Records provided:
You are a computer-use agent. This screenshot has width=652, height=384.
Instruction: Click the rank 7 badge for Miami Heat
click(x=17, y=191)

==

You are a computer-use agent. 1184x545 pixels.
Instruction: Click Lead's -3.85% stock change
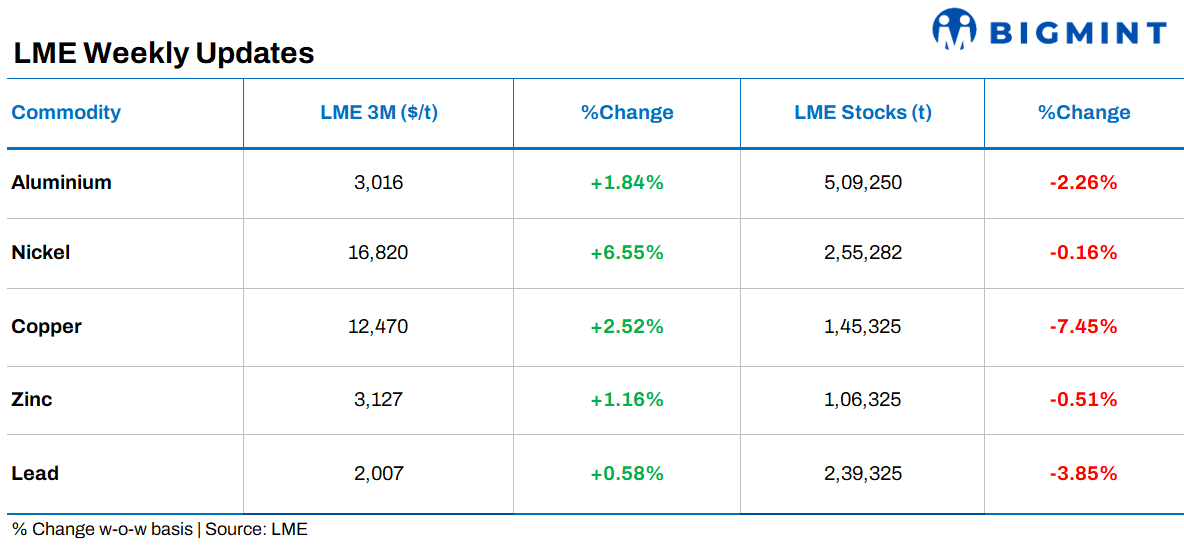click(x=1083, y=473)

What to produce:
Please copy out every line in the listing that has the string "agent".

Exercise response:
You are a computer-use agent. This screenshot has width=652, height=384.
You are a computer-use agent. 1184x545 pixels.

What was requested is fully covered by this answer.